The start of the Bulls 2019-2020 season has been awful in pretty much every sense of the word.
From disappointing defense to a slow start for Lauri Markkanen to extreme rebounding deficiencies – the Bulls might just be the saddest of the NBA bottom-feeders. Slowly but surely, this abysmal start has broken down the players, and after last night’s loss, we could hear the frustration in Zach LaVine’s voice and words.
But he’s not the only one trying to explain what’s gone wrong with his team here in the early going. LaVine is joined by his head coach, Jim Boylen, who shared his, uh, questionable analysis with K.C. Johnson earlier today:
Boylen: "I think (the players) need to take more responsibility for their preparedness. I think they need to take more ownership of their readiness to play. The head coaches in this league have never been expected to coach effort. Effort has to come from each guy."
— K.C. Johnson (@KCJHoop) November 4, 2019
All right, let’s get this out of the way … YIKES!
Not only does this quote by Boylen represent an extreme lack of forethought on its potential impact, but it shows the sheer inexperience he holds as an NBA head coach.
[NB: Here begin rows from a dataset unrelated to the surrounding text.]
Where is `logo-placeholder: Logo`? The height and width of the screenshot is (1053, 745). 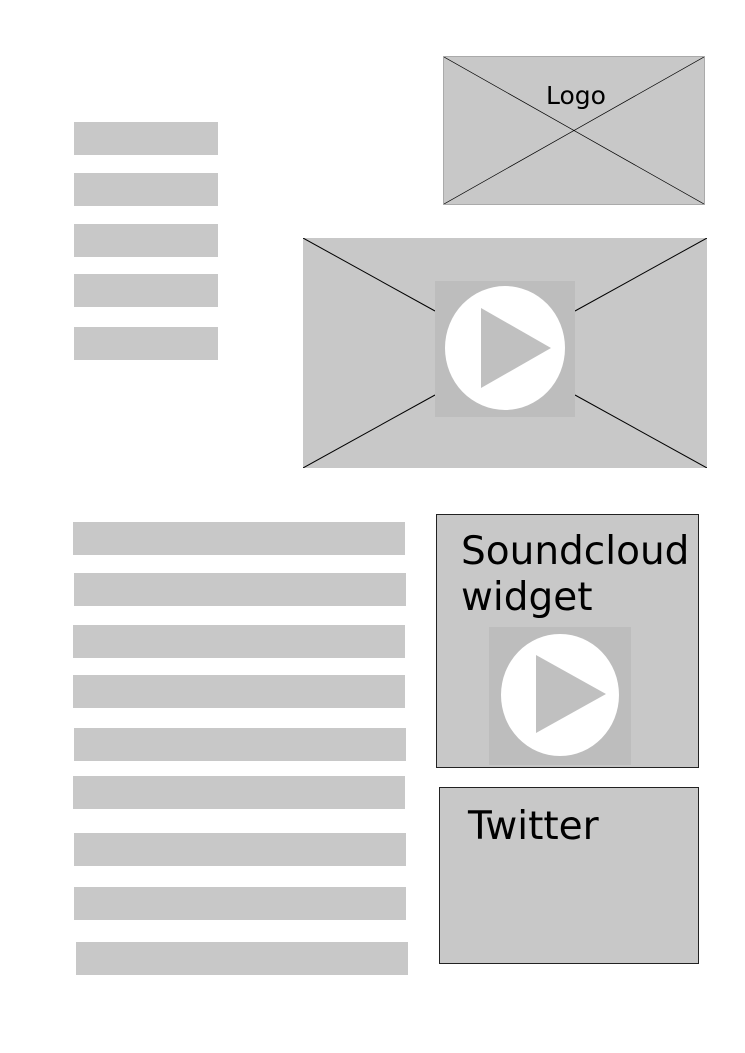
logo-placeholder: Logo is located at coordinates (574, 130).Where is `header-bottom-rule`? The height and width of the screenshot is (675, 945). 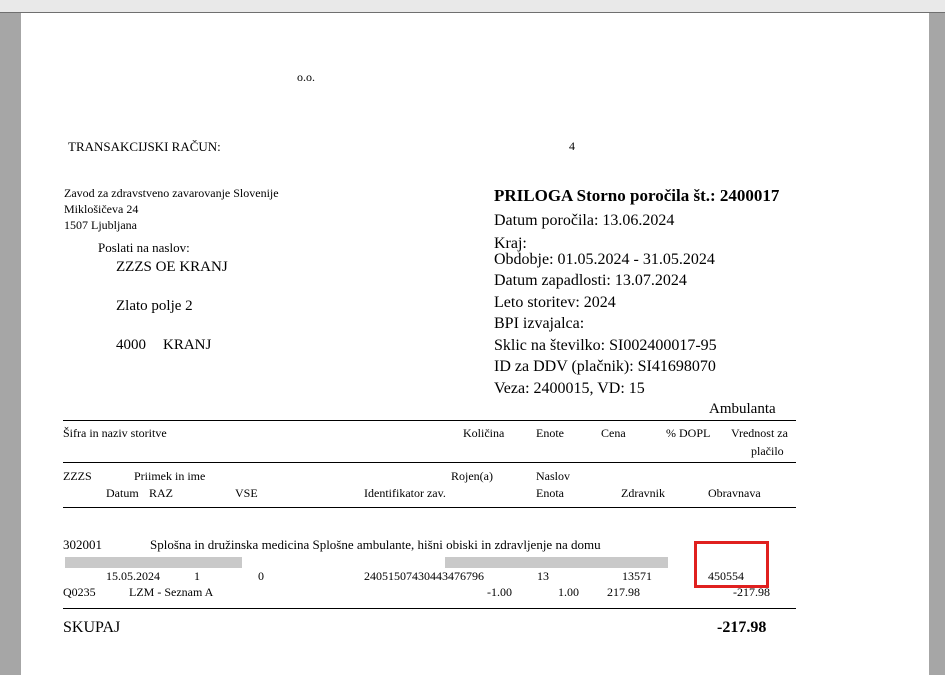 header-bottom-rule is located at coordinates (430, 508).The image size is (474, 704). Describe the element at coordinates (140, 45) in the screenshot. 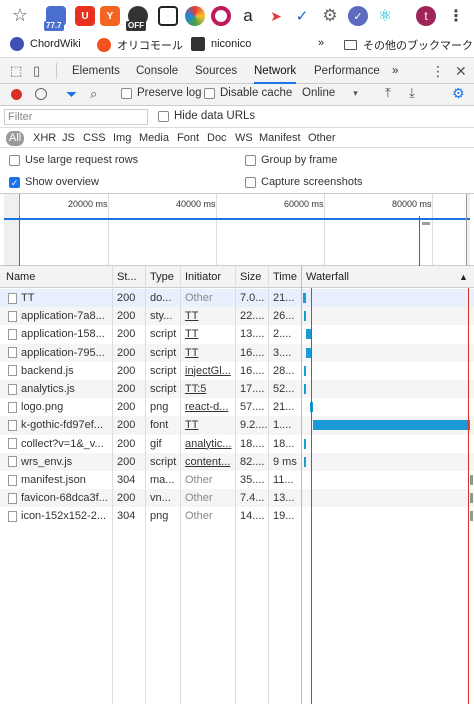

I see `bookmark-orico: オリコモール` at that location.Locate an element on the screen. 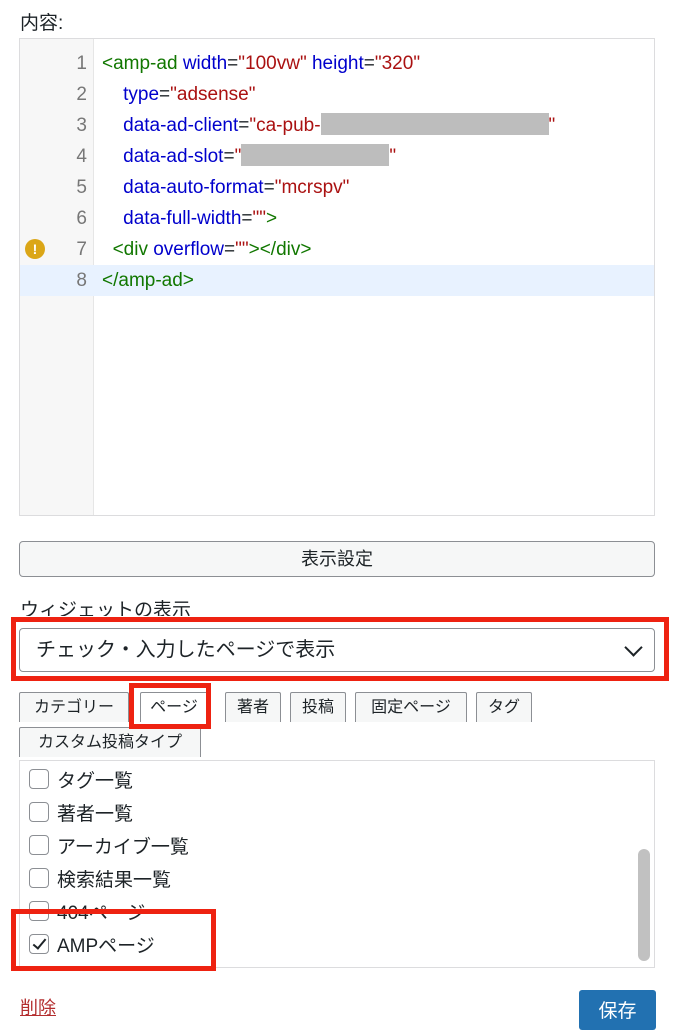 The width and height of the screenshot is (681, 1034). code-line: 1 <amp-ad width="100vw" height="320" is located at coordinates (337, 64).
Whether the statement holds any truth to it or not, these words spill out of Boylen’s mouth almost as defensive as the ’85 Bears.
Am I … am I reading this correctly, or did Boylen just say:
1.) the players aren't prepared
2.) the players aren't ready to play
3.) the players aren't giving effort; and
4.) none of this is the coaches' fault https://t.co/S55pf5UgxZ
— Bleacher Nation Bulls (@BN_Bulls) November 4, 2019
The Bulls issues stretch far beyond any one player or coach, but the job of the head coach is, in large part, to rise up and take the heat. Boylen manages to do the exact opposite with this remark – I mean, he’s practically breaking the coaching code.
Ultimately, if the players aren’t expressing the proper “preparedness” or “readiness,” that’s on the coaching staff. On the surface level, the largest part of a head coach’s job is to have players ready and willing to battle night-in and night-out. For those who want to talk execution or talent, it’s fair to start questioning what’s happening on the court. Being prepared means running the appropriate game plan.
For a specific example, how about attacking the paint from the start when the Indiana Pacers are without Myles Turner and Domantas Sabonis? Being ready means knowing what to expect going into a game and thus putting your players in the best position to succeed. In other words, not letting Luke Kornet get bodied by Bobby Portis on repeat.
All of this early-season failure goes both ways, and, with statements like these, I’m not sure Boylen understands that.
He can question his player’s effort if he wants, it’s one decent, hard-nosed tactic to get the best out of them. However, that questioning is normally made behind closed doors, not in front of microphones or to reporters. Not to mention, isn’t effort all about spirit, character, soul, and all that mumbo-jumbo Boylen preaches on the daily? In many ways, this is what I’ve found most ironic about many of Boylen’s comments so far this season. If the Bulls are missing one thing, it sure shouldn’t be effort. That’s his THING.
Now, with all of that said, I want to make one thing clear, Boylen really isn’t wrong.
I think all of us would be quick to question these exact things, but – again – it goes both ways. The problem here is all about how Boylen went about saying this. There is a big difference between WE and THEY. Right now, it sounds like Boylen is holding himself to a different standard, and not in a good way.
NBC Sports Chicago’s K.C. Johnson did write in his latest article that Boylen mentioned having to potentially try different approaches on the defensive end, which is at least a start toward showing some level of accountability. However, the head coach still relied heavily on playing the “mental toughness” card.
Mind game will not fix this team, even though that’s what it feels like Boylen is playing with some of his comments.
For the Bulls to succeed, everyone has to be on the same page, and if Boylen doesn’t watch his wording, he may do the exact opposite.